• Extracted information:
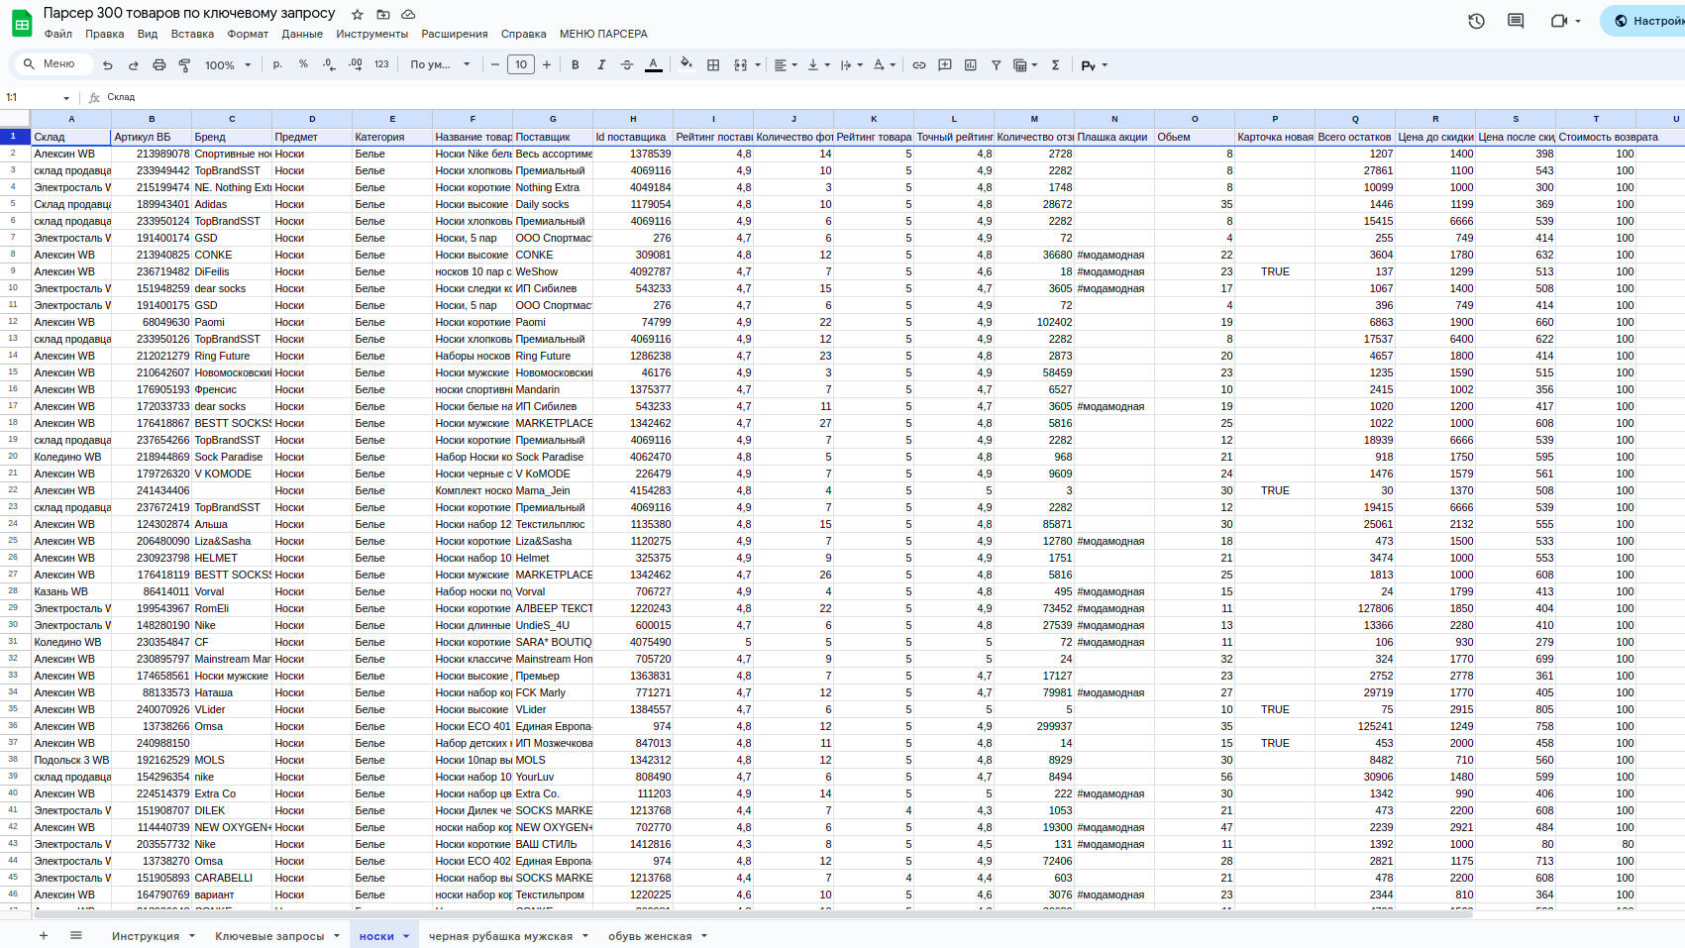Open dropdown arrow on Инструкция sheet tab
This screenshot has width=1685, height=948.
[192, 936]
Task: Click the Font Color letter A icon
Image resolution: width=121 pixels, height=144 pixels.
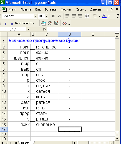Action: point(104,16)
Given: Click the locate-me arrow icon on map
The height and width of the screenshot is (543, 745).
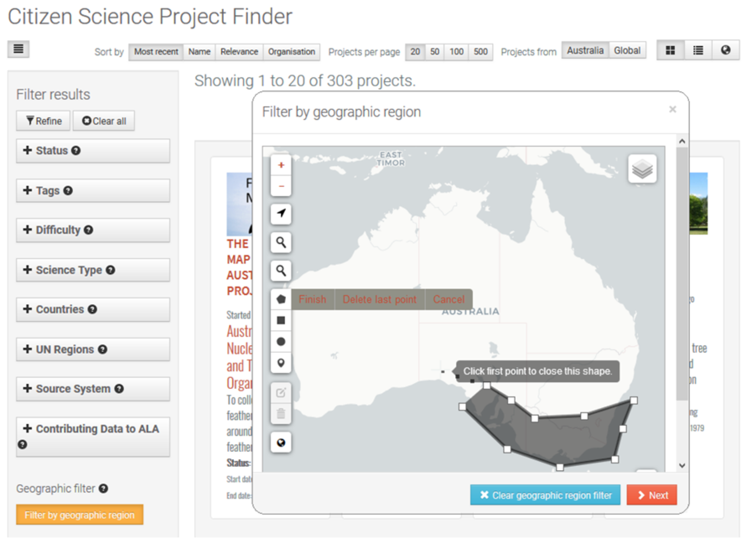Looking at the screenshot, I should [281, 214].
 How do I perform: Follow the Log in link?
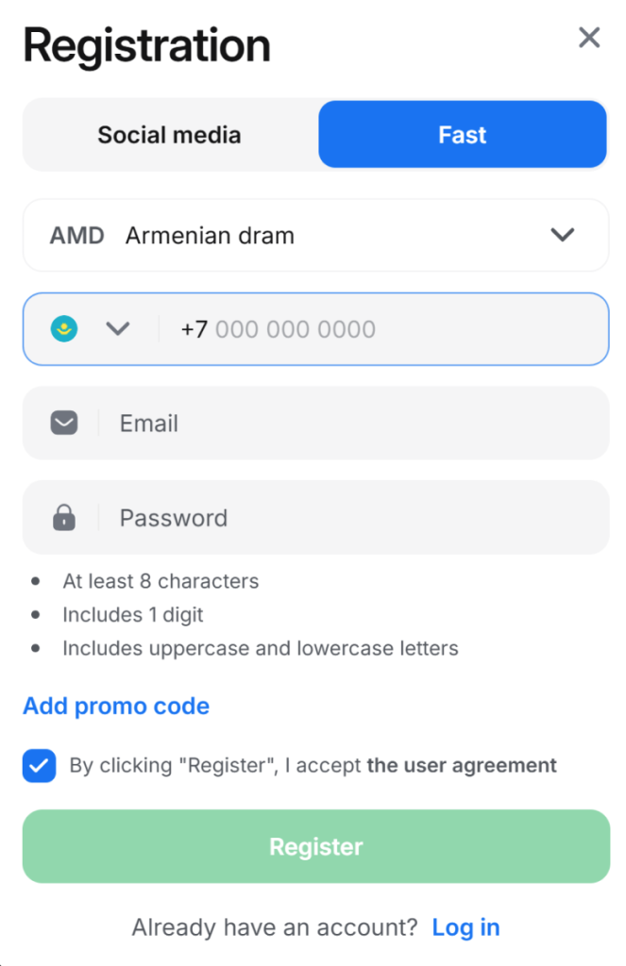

• Exercise:
Rewrite the rows above as a JSON list of strings with one string per line, omitting blank lines. Leave the pictures out of the list.

• Solution to this exercise:
[
  "Open dropdown arrow on Инструкция sheet tab",
  "This screenshot has width=1685, height=948.",
  "[192, 936]",
  "Task: Click the Font Color letter A icon",
  "Image resolution: width=121 pixels, height=144 pixels.",
  "Action: point(104,16)",
  "Given: Click the locate-me arrow icon on map",
  "The height and width of the screenshot is (543, 745).",
  "Looking at the screenshot, I should [281, 214].",
  " How do I perform: Follow the Log in link?"
]